Impact Investing as a Tool in Disaster Recovery

March 4, 2016

Kimberlee Maphis Early, Center for Disaster Philanthropy

Community foundations in the Philanthropic Preparedness, Resiliency and Emergency Partnership (PPREP) cohort recently participated in a webinar, "Lending as a Tool in Disaster Recovery," hosted by the Center for Disaster Philanthropy (CDP) and The Funders’ Network for Smart Growth and Livable Communities.

Bob Ottenhoff, CDP president, moderated the session, with special guest Rosalie Sheehy Cates, Philanthropy Northwest's Impact Investing Catalyst Fellow and consultant with The Giving Practice.

   Rosalie Sheehy Cates

In her presentation, “Nuts & Bolts to Consider in Disaster Mission Investing,” Cates outlined tips for determining the need or appetite for a lending program, evaluating internal foundation capacity for launching and servicing loans, exercising due diligence in determining credit-worthiness of applicants, identifying potential partners (particularly if the internal capacity for lending is not sufficient) and understanding the legal and missional aspects of a lending program.

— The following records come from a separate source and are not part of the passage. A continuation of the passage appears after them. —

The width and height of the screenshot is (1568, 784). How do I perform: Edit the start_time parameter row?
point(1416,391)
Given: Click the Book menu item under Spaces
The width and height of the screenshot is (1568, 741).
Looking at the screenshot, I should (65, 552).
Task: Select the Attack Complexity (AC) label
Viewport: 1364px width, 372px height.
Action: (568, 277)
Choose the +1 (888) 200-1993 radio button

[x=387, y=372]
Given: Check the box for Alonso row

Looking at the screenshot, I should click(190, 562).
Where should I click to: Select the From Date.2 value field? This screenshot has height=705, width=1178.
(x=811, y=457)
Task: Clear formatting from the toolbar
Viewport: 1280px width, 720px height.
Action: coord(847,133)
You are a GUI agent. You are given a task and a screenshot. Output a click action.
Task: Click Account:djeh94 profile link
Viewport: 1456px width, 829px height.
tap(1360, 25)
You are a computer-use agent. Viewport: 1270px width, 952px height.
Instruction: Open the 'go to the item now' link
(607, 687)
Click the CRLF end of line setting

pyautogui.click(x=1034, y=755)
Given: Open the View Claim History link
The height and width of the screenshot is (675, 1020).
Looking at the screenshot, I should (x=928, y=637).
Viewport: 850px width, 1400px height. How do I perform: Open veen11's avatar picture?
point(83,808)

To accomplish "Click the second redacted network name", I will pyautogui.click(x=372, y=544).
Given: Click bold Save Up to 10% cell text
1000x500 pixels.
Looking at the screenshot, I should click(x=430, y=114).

Brian Fogle, president and CEO of Community Foundation of the Ozarks and a former banker, shared stories of successful lending programs dating back to the Marshall Plan after World War II, and culminating with his experience as a banker participating to secure a $400,000 community development block grant for a lending program in Stockton, Missouri following a series of tornadoes that destroyed the downtown area.

Both Cates and Fogle suggested lending as one way to make investments that reflect a foundation’s mission, in particular by supporting nonprofit or business losses not covered by insurance or federal support. Such lending programs would not supplant or would not be necessary where favorable terms for disaster recovery loans from traditional financial institutions are available — but might fill a role in the financial recovery by incorporating conditions into the lending agreements such as lower interest rates or more flexible repayment terms.

Both speakers highlighted advantages of a lending program, including:

  • Ability to extend the loan timeline through a long-term recovery period
  • Focus on identified gaps in funding after insurance and FEMA settlements have been disbursed
  • Opportunity to “build back better” by envisioning enhancements and revitalization as opposed to mere replacement
  • Provision of an ongoing source of investment capital for future applicants

They offered several cautions, as well, including:

  • Necessity of “doing homework” to make sure there is a demand for lending
  • Establishment of clear terms and process in advance of a disaster event
  • Identification of issues in review of the applicant, such as what Fogle referred to as “Lending 101’s Three C’s”— character (past credit history, reputation in community, sound leadership), collateral (ways in which institution can secure the loan), and cash flow (income and expense stream demonstrating ability to make loan payments). Fogle suggested that a foundation might relax one of the three elements, but not two, and lenders should never relax the character requirement, as “a credit risk prior to a disaster is probably going to be a credit risk after a disaster.”
  • Cates noted that “good underwriting makes better loans!” Say no to unqualified applicants upfront, rather than risk their humiliation in not complying with terms of the loan and the loss of institutional dollars and board support for lending. If a worthy organization cannot make repayment but needs support, make a grant, not a loan.
  • Avoidance of micro-lending where the work to service multiple loans of small amounts is not advisable for community foundations, but can be outsourced to experienced organizations specializing in microloans.
  • Recruitment of intermediaries (e.g., banks, community development financial institutions, accountants) who can assist with paperwork, reporting and servicing of loans if foundation chooses not to provide those functions, thereby giving these persons and institutions a role to play in recovery.
  • Size matters! Do not make a loan in an amount that is any larger than what you might provide in a grant.

Philanthropy Northwest is working with the Center for Disaster Philanthropy to create and curate content for our network.